What is being asked:
Both the line below containing "Toggle subscript formatting" and the line containing "You are a computer-use agent. 168x173 pixels.", along with every line between them, should be repeated exactly; no other line belongs in the answer.

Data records
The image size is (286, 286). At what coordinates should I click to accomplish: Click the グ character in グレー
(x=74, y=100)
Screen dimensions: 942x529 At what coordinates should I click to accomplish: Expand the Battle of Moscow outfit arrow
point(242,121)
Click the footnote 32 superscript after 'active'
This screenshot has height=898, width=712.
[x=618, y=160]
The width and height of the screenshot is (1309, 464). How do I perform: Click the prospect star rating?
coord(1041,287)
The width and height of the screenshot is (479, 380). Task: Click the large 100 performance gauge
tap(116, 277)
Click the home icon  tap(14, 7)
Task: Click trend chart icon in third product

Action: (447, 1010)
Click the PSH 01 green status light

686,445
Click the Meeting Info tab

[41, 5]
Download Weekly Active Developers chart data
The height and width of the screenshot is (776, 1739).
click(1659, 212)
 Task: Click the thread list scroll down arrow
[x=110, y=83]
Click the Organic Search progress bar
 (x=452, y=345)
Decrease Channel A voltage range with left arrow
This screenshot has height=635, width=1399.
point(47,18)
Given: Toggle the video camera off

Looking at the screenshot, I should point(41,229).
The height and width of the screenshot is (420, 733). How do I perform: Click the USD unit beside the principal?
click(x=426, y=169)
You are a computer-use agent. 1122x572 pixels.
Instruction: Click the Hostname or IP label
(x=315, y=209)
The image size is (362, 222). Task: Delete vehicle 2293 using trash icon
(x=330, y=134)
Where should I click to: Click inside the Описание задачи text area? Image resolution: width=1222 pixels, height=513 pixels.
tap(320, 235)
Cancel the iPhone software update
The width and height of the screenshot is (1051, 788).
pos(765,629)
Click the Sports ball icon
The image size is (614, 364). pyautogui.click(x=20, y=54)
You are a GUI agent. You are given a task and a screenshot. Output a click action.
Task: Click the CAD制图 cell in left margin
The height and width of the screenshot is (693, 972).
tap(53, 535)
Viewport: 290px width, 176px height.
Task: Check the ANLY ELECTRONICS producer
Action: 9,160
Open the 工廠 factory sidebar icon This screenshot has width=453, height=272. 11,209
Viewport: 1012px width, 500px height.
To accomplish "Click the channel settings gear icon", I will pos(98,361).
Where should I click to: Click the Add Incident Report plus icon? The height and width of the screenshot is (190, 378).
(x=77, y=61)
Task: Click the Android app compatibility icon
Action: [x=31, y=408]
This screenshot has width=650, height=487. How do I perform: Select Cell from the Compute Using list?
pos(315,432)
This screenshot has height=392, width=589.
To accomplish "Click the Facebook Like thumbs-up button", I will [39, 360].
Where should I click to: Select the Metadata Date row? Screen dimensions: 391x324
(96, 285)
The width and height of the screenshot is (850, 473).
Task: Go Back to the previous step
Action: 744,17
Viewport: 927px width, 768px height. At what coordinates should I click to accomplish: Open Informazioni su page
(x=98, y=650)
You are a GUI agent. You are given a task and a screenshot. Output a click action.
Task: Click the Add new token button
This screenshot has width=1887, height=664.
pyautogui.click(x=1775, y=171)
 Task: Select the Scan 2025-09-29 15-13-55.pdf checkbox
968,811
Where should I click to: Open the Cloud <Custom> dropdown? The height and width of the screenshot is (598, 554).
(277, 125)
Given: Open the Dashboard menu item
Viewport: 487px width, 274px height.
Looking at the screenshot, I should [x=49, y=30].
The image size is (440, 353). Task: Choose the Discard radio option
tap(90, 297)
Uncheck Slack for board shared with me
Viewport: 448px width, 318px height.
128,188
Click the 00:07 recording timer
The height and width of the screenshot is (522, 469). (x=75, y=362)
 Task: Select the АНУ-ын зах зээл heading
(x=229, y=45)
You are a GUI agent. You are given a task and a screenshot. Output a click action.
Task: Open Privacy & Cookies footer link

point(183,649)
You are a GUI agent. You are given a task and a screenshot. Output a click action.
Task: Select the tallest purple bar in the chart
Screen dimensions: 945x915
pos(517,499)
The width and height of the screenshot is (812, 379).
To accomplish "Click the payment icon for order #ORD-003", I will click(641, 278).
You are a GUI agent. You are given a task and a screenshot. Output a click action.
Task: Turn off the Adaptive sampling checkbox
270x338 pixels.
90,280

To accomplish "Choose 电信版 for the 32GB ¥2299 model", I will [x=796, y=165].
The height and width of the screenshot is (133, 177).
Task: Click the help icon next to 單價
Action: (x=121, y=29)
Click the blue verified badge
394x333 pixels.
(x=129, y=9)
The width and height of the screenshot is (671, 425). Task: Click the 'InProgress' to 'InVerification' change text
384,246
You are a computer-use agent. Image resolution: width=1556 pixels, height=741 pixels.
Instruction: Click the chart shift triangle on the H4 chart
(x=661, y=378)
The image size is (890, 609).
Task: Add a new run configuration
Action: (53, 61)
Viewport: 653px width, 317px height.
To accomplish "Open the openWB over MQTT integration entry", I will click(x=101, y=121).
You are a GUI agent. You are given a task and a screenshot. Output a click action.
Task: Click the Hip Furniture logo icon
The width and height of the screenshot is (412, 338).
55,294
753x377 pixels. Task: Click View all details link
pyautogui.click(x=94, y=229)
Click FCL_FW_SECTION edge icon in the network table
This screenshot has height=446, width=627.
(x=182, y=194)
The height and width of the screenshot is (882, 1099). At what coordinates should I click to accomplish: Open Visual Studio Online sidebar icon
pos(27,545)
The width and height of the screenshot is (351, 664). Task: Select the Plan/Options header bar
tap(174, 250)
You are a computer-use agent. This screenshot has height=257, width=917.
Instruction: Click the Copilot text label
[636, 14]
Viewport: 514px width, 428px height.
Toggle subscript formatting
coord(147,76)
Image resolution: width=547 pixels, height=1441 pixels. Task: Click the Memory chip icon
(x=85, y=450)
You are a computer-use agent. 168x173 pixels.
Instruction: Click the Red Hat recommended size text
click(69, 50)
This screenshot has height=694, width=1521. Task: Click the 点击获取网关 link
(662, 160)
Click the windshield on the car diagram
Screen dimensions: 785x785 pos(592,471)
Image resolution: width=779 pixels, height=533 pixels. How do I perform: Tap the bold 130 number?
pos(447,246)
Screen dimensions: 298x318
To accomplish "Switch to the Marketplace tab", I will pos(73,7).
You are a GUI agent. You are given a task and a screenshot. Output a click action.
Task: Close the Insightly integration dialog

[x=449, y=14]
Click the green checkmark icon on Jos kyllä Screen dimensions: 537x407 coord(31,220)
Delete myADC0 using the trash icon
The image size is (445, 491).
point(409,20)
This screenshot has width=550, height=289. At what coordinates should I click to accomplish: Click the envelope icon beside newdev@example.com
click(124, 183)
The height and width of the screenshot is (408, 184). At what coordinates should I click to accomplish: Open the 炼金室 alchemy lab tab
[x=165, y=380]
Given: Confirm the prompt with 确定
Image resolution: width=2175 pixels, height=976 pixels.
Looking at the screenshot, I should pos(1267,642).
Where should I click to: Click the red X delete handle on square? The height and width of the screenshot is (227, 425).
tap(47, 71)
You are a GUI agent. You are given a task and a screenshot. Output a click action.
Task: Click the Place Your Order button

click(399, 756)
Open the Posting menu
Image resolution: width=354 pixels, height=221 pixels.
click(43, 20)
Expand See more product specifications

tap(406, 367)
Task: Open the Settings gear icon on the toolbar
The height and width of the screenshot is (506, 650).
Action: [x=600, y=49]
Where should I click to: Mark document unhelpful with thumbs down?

Task answer:
Toggle subscript formatting
coord(147,76)
Image resolution: width=547 pixels, height=1441 pixels. Task: Click the Memory chip icon
(x=85, y=450)
You are a computer-use agent. 168x173 pixels.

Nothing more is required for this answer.